Telemarketing scams targeting rich and famous on the increase
Updated: 2014-01-13 00:39
By GAO CHANGXIN in Shanghai (China Daily)
Tang Wei, the Chinese movie star who rose to fame after her role in 2007's Lust, Caution, warned her fans to beware of telemarketing scams on Saturday after she was reportedly conned out of 210,000 yuan ($34,700) while working in Shanghai's Songjiang district.
The Songjiang district police department confirmed on Sunday that the actress had reported being the victim of a scam but said, "We have nothing more to share with the media right now."
An assistant to Tang spoke about the incident to Sina's news website, saying the star is now "calm" and urged fans to guard against such scams.
Tang, 34, began her career as a model before rising to fame in Oscar-winning director Ang Lee's espionage thriller Lust, Caution.
The movie, which also starred Hong Kong actor Tony Leung Chiu-Wai, was a huge success in China, grossing $17 million.
Tang received Best New Actress at the Venice Film Festival for her performance, and she has since gone on to star in various Chinese movies and TV shows.

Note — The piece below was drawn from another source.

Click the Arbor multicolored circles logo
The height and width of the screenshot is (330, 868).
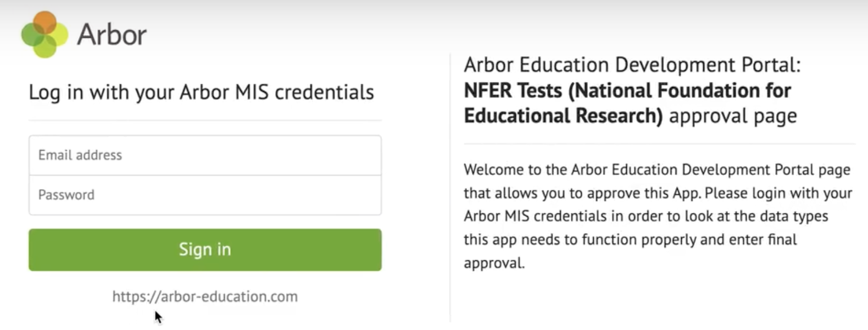point(44,35)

Telemarketing scams have become a growing problem in China, often targeting the rich and famous.
The Shanghai Public Security Bureau said last week that telemarketing complaints were up 40 percent in 2013 compared to the previous year, with expatriates making up 1 percent of the victims.
Fraudsters often impersonate law enforcement officers and attempt to scare people into transferring money to "safety accounts".
Victims were often retirees and elderly people, unfamiliar with new technology, but more young and educated people are falling victim to the scams, police said.
Many telemarketing operators are based outside China, authorities say, making it hard for police to take action.
In December, Shanghai police and their counterparts in Cambodia busted 21 people from the mainland and Taiwan accused of swindling a mainland citizen of more than 20 million yuan.
Wang Jun, a saleswoman in Shanghai, said she received several messages in which a fraudster pretended to be her landlord and asked her to deposit her rent into a bank account.
"I'm smart enough to tell it's a scam, but I can't say that for everyone," she said.